Lanzarse “allí donde la caridad llama, sin hacer demasiados cálculos, con la ‘santa locura del amor’”, especialmente en las salas de los hospitales. Esta es la tarea que el Papa confió a las participantes en los capítulos generales de las Hermanas Hospitalarias del Sagrado Corazón y de las Hijas de San Camilo, recibidos en audiencia la mañana del jueves 23 de mayo, en la Sala del Consistorio. Publicamos, a continuación, el discurso pronunciado por el Pontífice.
Ahora es tiempo de Capítulos, hasta julio, por eso tengo que hacer dos juntos porque no hay tiempo, son muchos... Pero vamos, ¡ánimo!
Me complace darles la bienvenida con motivo de sus Capítulos Generales. Es un momento de gracia: para ustedes, para las hermanas que representan y para toda la Iglesia.

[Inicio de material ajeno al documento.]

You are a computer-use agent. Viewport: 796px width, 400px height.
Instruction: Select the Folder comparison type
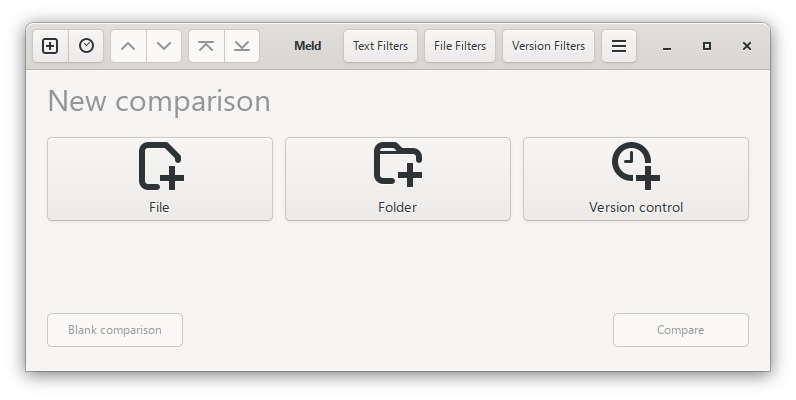398,178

Es un hermoso gesto de la Providencia reunirlos aquí con el Obispo de Roma, para dar gracias al Señor, pedirle luz para discernir su voluntad y renovar su compromiso al servicio de la Iglesia.
Al comienzo de sus viajes hay dos historias apasionantes, en las que podemos ver cómo la audacia de fundadores y fundadoras, bajo la acción del Espíritu Santo, puede realizar grandes obras, lanzándose allí donde la caridad llama, sin hacer demasiados cálculos, con la «santa locura del amor». Y si falta el amor, ¡estamos acabados!

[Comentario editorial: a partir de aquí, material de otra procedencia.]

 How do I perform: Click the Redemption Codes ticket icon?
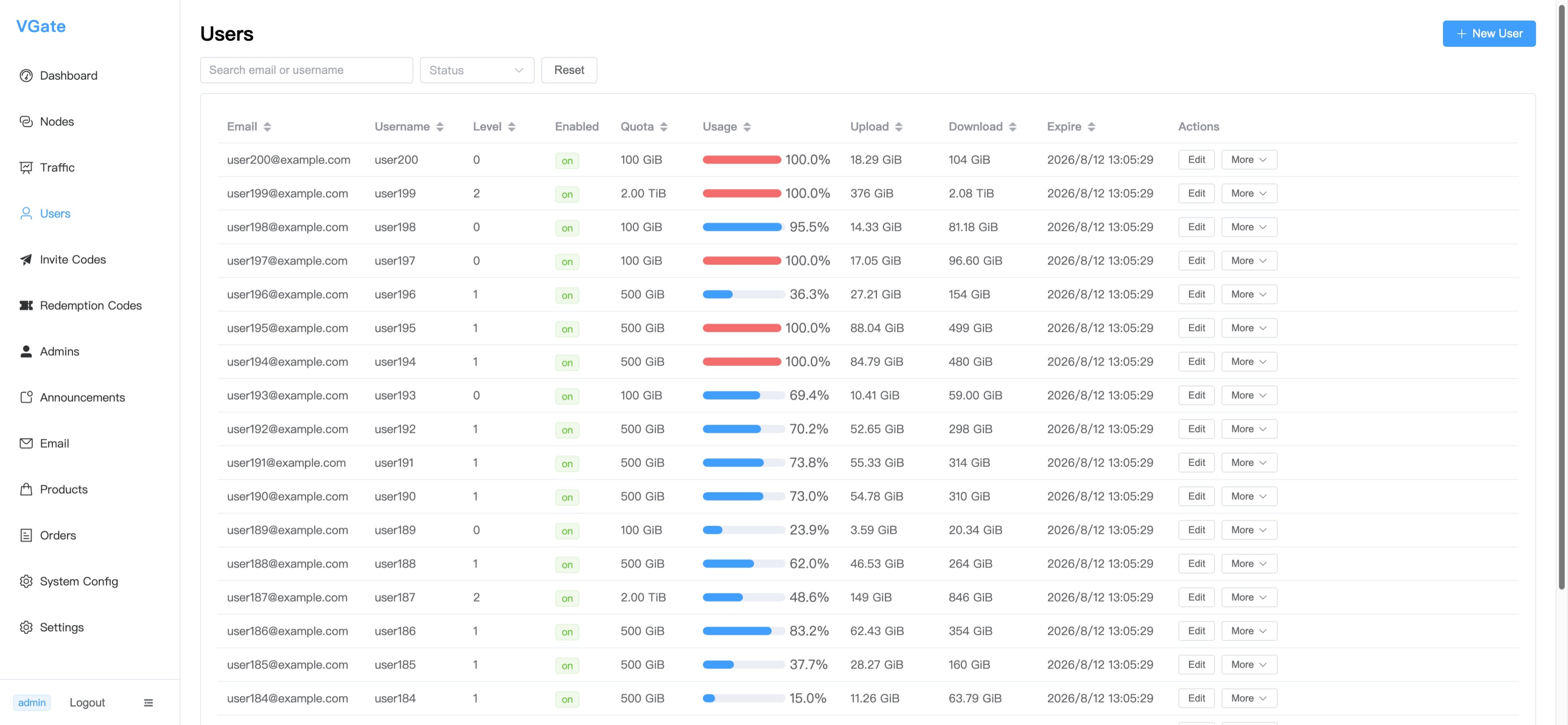pos(25,305)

Este es el caso de María Angustias Giménez, la Venerable María Josefa Recio y San Benedetto Menni, que en 1881, inspirados por el carisma de San Juan de Dios, en una España atribulada por las dificultades y las divisiones, iniciaron una obra pionera para aquellos tiempos, al servicio de los últimos entre los últimos: los enfermos mentales. Esto es algo hermoso, sin intereses humanos. Así nacieron las Hermanas Hospitalarias del Sagrado Corazón. Y desde entonces han continuado su misión, extendiendo su asistencia a nuevos sufrimientos y pobrezas, para hacer presente la misericordia de Dios en la práctica de la hospitalidad, con especial atención a la recuperación y rehabilitación integral de las personas. Y lo hacen intentando implicar a todos -enfermos, familias, médicos, hermanas, voluntarios y demás- en un ambiente «comunitario» en el que todos comparten y contribuyen al bien de los demás. Esto es hermoso, porque así todos sanan juntos, cada uno según su necesidad y las heridas que lleva. No lo olvidemos nunca, por favor: todos necesitamos curarnos, todos, y cuidar de los demás es bueno para nosotros.

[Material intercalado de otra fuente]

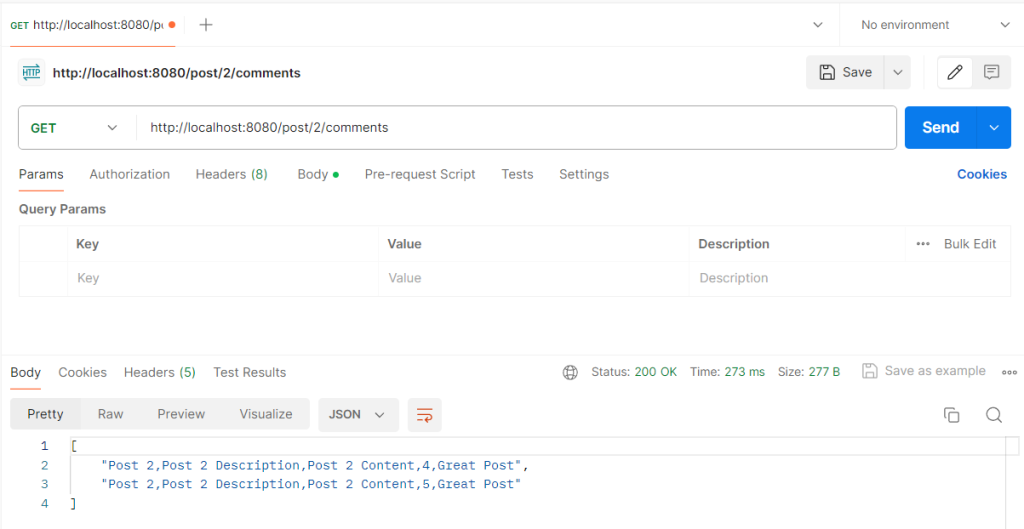Click the wrap lines icon beside JSON
Screen dimensions: 1024x529
coord(425,414)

No muchos años después de la fundación de las Hermanas Hospitalarias, en 1892, en Roma, otra mujer, santa Josefina Vannini, inspirada esta vez por san Camilo de Lellis, junto con el beato Luigi Tezza -que fue enterrado en Buenos Aires, yo visité su tumba-, dio vida a la Congregación de las Hijas de San Camilo, también dedicada al cuidado de los enfermos. Ellas me hospitalizaron cuando me operaron. Esta mujer sabía bien lo que es el dolor: en su vida había sufrido mucho a causa de su mala salud y por muchas otras razones. Sólo con la ayuda de Dios y de la gente buena había podido salir adelante, y por eso le gustaba repetir: «el sufrimiento sólo se vence con amor». Así, confió los enfermos a su amor, primera e indispensable medicina de todo lugar de cuidados; además, con el cuarto voto de atención a los enfermos, los colocó en el corazón de su consagración. Un sacerdote que había sido hospitalizado por ustedes me dijo: «¡Estas monjas creen, creen!».
Queridas hermanas, todo esto es un signo, es una invitación, en el discernimiento de sus capítulos, a no tener miedo, a dejarse llevar por la misma audacia que sus fundadores y fundadoras, a osar, a arriesgar - ¡osar, arriesgar! - por el bien de los hermanos y hermanas que Dios pone en su camino. Atrévanse, sin miedo, y déjense interpelar por las nuevas pobrezas de nuestro tiempo: ¡son muchas! De esta manera pondrán a buen uso la grande y rica herencia que han recibido, y la mantendrán siempre viva y joven.
Gracias. Gracias por su trabajo. Por favor, no pierdan su alegría, no pierdan su sonrisa y la alegría de su corazón. Los bendigo de corazón.
Y, por favor, les pido que recen por mí. Gracias.